On a side note, the band member who composed the score had used the DVD version, so when we discovered the 35mm print was different (the Zouave sequence was in a different place in the film) the score had to be altered and re-rehearsed.

9:11 PM  
Blogger radiotelefonia said...

Enrique Bouchard I think is still around, at least in Facebook. But the last time he posted something was a couple of month ago. I managed to meet him in person by chance in San Telmo twenty years ago, a place in Buenos Aires were certain collectors that are not from Argentina usually gather (specifically, at Mercado Dorrego). Local people go to other less fancy but more serious places in the city.

Fernando Martín Peña, who has direct access to Bouchard's and others holdings along his own ones that he use in his show (I'm eager for its return since now I found a way to see it as it airs straight on television), is a big fan of Keaton and he always devote one week to him every year, having shown everything by now.

2:20 AM  
Blogger Donald Benson said...

And just noticed something: Buster's class of job-seeking graduates appears to be 50% female. Presumably Keaton & company weren't making a comment, but simply doing a gag about typical grads not even pausing to remove caps and gowns before hitting the employment office.

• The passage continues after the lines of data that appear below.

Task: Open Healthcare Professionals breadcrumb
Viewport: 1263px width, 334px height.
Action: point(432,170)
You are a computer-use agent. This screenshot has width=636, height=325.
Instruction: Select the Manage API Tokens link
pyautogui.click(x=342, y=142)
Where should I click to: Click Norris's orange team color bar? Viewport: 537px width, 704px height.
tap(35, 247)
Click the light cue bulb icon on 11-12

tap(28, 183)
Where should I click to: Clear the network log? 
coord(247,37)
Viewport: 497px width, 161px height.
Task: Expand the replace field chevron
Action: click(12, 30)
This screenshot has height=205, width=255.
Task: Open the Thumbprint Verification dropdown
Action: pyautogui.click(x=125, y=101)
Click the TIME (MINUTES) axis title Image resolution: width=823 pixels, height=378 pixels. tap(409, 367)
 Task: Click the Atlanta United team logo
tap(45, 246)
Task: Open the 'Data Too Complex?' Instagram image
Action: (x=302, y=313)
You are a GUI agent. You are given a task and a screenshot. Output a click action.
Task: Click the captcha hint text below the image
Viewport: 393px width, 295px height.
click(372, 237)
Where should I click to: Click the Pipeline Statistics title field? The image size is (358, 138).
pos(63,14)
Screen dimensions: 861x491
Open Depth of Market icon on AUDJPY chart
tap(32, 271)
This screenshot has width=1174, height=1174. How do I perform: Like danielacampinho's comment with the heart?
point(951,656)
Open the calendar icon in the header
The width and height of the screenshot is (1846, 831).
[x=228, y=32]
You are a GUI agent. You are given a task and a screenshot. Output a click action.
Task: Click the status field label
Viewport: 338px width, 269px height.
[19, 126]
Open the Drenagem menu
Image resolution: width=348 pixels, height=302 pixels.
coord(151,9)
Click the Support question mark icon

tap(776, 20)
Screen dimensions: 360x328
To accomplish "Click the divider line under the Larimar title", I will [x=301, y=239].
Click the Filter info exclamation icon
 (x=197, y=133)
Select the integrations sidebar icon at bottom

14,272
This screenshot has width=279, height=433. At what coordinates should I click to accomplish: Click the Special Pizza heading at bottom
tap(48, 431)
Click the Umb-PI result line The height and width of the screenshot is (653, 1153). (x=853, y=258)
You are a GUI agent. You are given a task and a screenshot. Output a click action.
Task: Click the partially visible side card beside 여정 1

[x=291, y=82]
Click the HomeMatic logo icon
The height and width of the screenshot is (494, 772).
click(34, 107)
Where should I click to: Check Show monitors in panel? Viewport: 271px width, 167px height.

I know colleges (and college pictures) were full of coeds, but I never really reflected that many of them were Modern Women embarking on careers (although the glass ceiling was a lot thicker). The movies tended to focus on heroines whose postgraduate careers were as wives to campus heroes. Granted, Keaton's class seem to have come out of trade schools but the point remains.

3:52 AM  
Blogger John McElwee said...

Enrique Bouchard did the most arresting ads for the old CLASSIC FILM COLLECTOR monthly. I used to dream about owning so much of what he offered, including many rare titles in addition to the Keatons.

5:37 AM  
Blogger Ed Watz said...

While I was working for Rohauer in the late 1970s-early '80s, Enrique Bouchard ran an ad in CLASSIC FILM COLLECTOR selling the complete two-reel version of CONVICT 13. I bought a 16mm print, had a reversal made, and sold a copy to Rohauer, who only had the 35mm nitrate negative of reel two. Rohauer of course was elated, and had a 35mm blowup made of the footage he was missing. But I wouldn't divulge the source of my print -- knowing Raymond's dirty tactics for total acquisition, I didn't want Rohauer hounding Bouchard for something the latter had rescued. Rohauer routinely looted film archives and confiscated material they had preserved and I was certain he'd pursue legal action here. My silence about the CONVICT 13 source eventually became a sticking point between Rohauer and myself. I finally had to quit because the man's constant badgering began to resemble a KGB-style interrogation. I'm glad to say I never sold out to him -- nor did I condone his dirty tactics.

4:00 PM  
Blogger John McElwee said...

Ed, I hope you will devote a very long section of your upcoming Keaton book to the Rohauer saga. This is a topic that really fascinates me, as does your recount in the earlier comment about the fate of film elements for the Keaton films.

4:19 PM  
Blogger FrankM said...

John, you really missed out if you never ordered from Mr Bouchard - his prints were top class and he was a gentleman to deal with. He always included a little extra, usually a one reel short, with each order. The films came without reels and part of the fun was spooling them up for showing.

Lovely to hear from radiotelefonia that Enrique J is still active, my brother and I have fond memories of his parcels!

4:48 PM  
Blogger John McElwee said...

Regret to say I was not adventurous enough to order my 8mm films from out of the country. I seldom wandered off the Blackhawk reservation, other than for occasional Griggs prints, and a bootleg now and then from folks I knew and trusted. I have always heard good things about Enrique Bouchard. It was my loss for not making contact with him.

5:02 PM  
Blogger Dr. OTR said...

"The Electric House" was the first Keaton I ever saw in a theater, in the mid-90s in Albuquerque. I just rewatched it at home with my kids a few weeks ago (at their request -- they'd seen it before). It holds up quite well. The stills on your page remind me though of how many scenes must be missing or at least shortened!